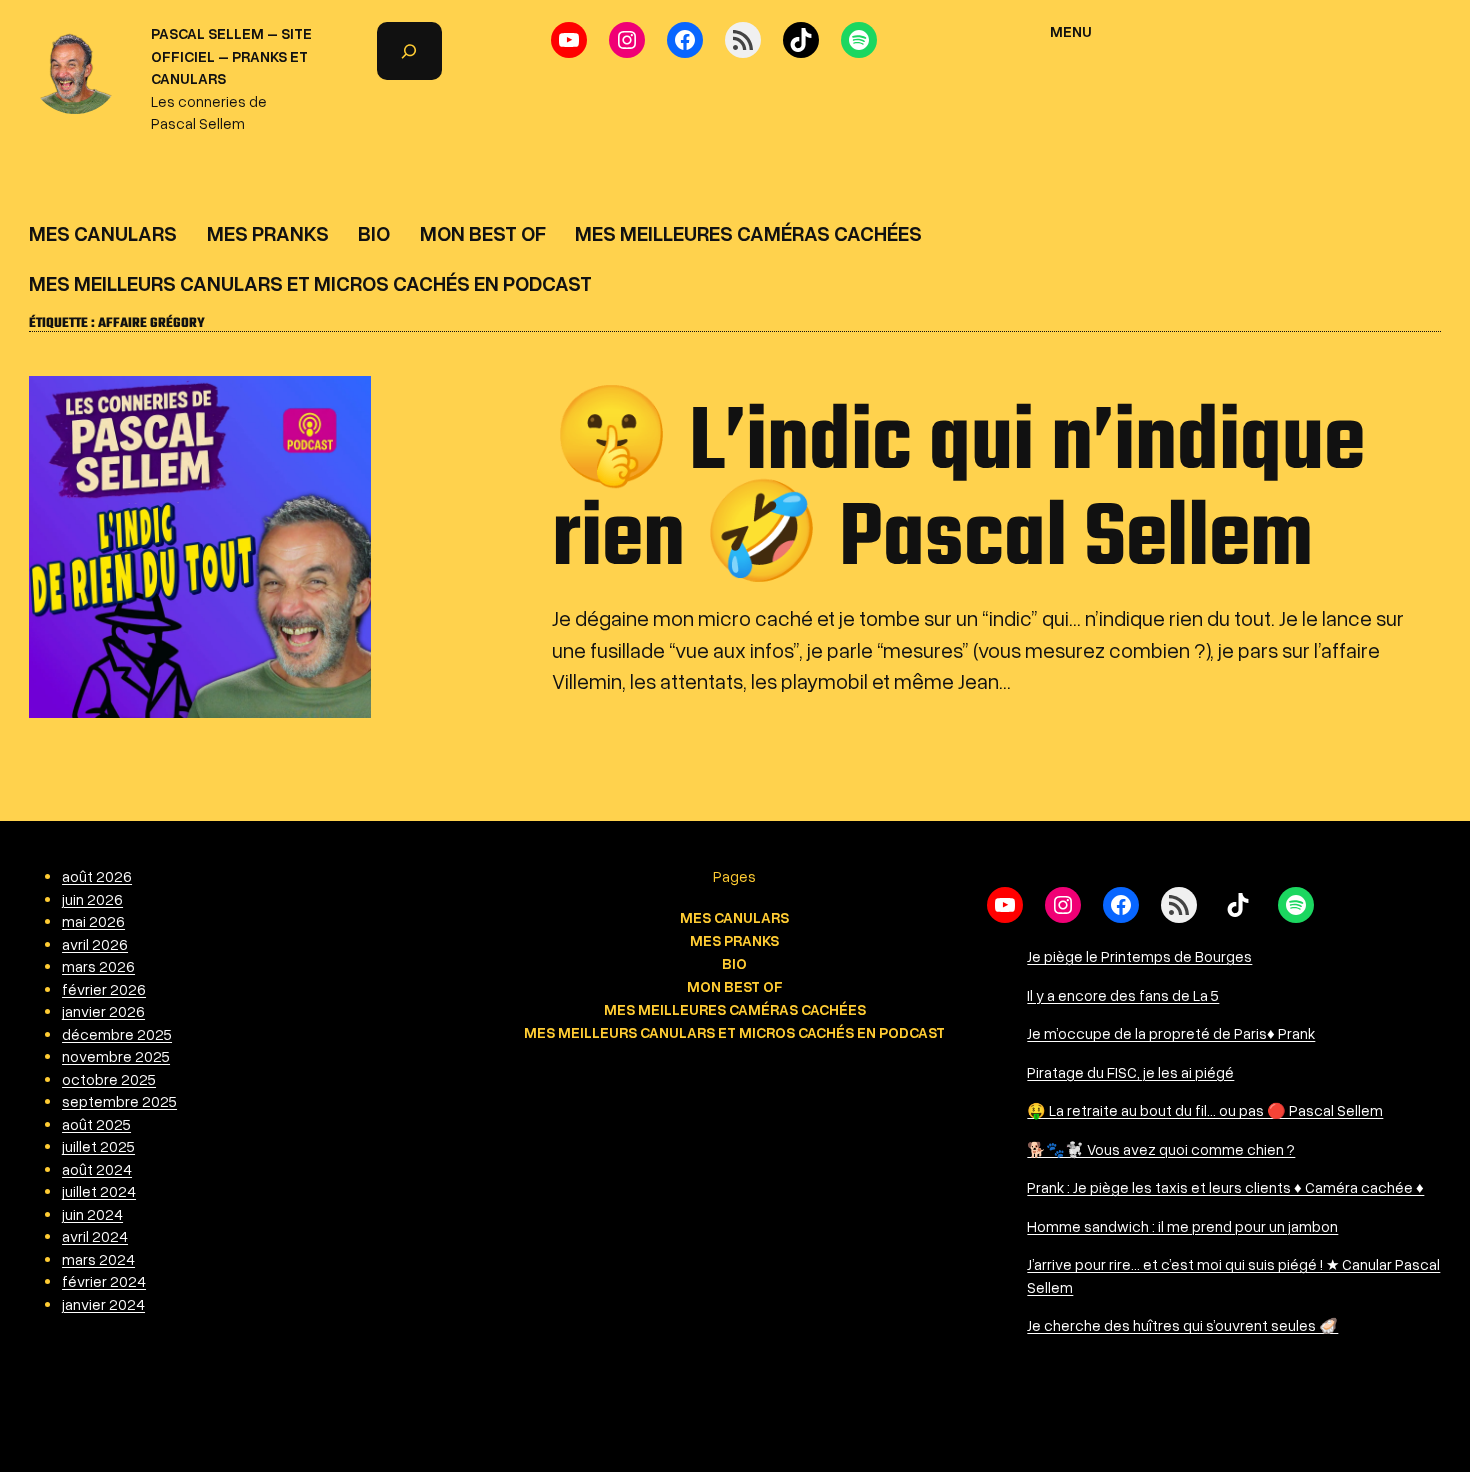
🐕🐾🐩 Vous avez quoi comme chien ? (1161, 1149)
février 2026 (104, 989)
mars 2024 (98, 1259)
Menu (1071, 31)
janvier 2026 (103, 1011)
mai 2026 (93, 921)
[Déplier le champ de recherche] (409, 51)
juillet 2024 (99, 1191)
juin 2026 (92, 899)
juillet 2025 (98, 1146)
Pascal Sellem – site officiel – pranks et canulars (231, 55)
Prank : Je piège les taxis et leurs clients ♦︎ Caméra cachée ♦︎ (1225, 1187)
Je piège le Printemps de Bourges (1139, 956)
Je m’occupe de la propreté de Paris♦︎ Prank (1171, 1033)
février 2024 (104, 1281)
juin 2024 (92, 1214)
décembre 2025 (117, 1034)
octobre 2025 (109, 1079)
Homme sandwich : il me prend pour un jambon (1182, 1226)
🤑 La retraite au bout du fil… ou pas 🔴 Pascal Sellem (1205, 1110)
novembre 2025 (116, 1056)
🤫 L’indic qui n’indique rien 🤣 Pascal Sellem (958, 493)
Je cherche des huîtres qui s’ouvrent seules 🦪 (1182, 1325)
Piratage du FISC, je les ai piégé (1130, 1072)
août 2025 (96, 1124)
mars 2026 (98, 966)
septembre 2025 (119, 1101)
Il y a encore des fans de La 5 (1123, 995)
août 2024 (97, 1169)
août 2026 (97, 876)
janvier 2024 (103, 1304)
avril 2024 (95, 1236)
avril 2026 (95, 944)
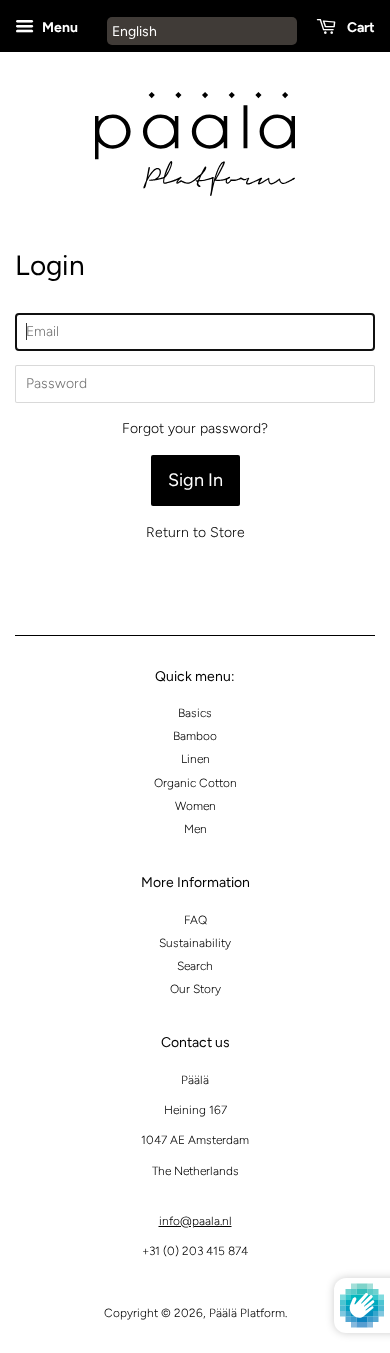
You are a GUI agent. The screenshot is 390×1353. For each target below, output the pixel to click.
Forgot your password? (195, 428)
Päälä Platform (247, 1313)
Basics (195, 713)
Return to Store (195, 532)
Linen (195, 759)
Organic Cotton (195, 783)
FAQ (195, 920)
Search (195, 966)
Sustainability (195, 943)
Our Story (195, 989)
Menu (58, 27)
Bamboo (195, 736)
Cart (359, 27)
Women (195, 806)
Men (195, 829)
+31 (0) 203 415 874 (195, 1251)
========================
### WHAT TO WORK ON
All that belongs in the answer is the run of lines above from the line containing "juillet 2024 (99, 1191)" through the line containing "juin 2024 (92, 1214)", exactly as written.

### YOUR SOLUTION
juillet 2024 (99, 1191)
juin 2026 (92, 899)
juillet 2025 (98, 1146)
Pascal Sellem – site officiel – pranks et canulars (231, 55)
Prank : Je piège les taxis et leurs clients ♦︎ Caméra cachée ♦︎ (1225, 1187)
Je piège le Printemps de Bourges (1139, 956)
Je m’occupe de la propreté de Paris♦︎ Prank (1171, 1033)
février 2024 (104, 1281)
juin 2024 (92, 1214)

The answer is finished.